» **GIVEN TASK**
Print only the lines of the entries below, unchanged, starting with the line that contains "You are a GUI" and continuing through the line that contains "coord(1266,92)", with both of those lines included.

» **EXTRACTED ENTRIES**
********************

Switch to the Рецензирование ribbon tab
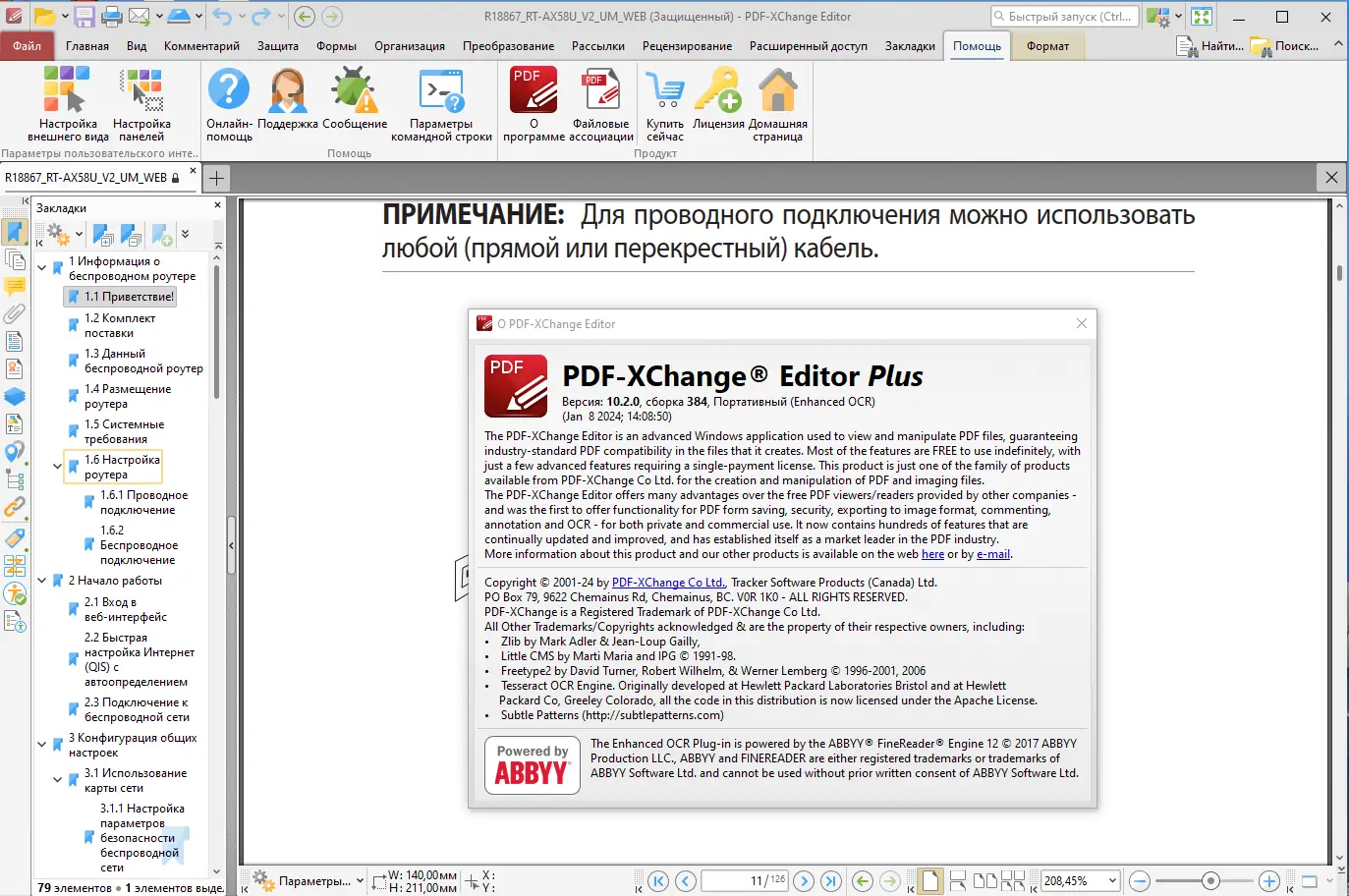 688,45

********************

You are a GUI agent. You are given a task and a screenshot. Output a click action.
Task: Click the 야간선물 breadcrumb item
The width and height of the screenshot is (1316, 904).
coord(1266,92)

********************

» **EXERCISE SOLUTION**
You are a GUI agent. You are given a task and a screenshot. Output a click action.
Task: Click the 야간선물 breadcrumb item
The width and height of the screenshot is (1316, 904).
coord(1266,92)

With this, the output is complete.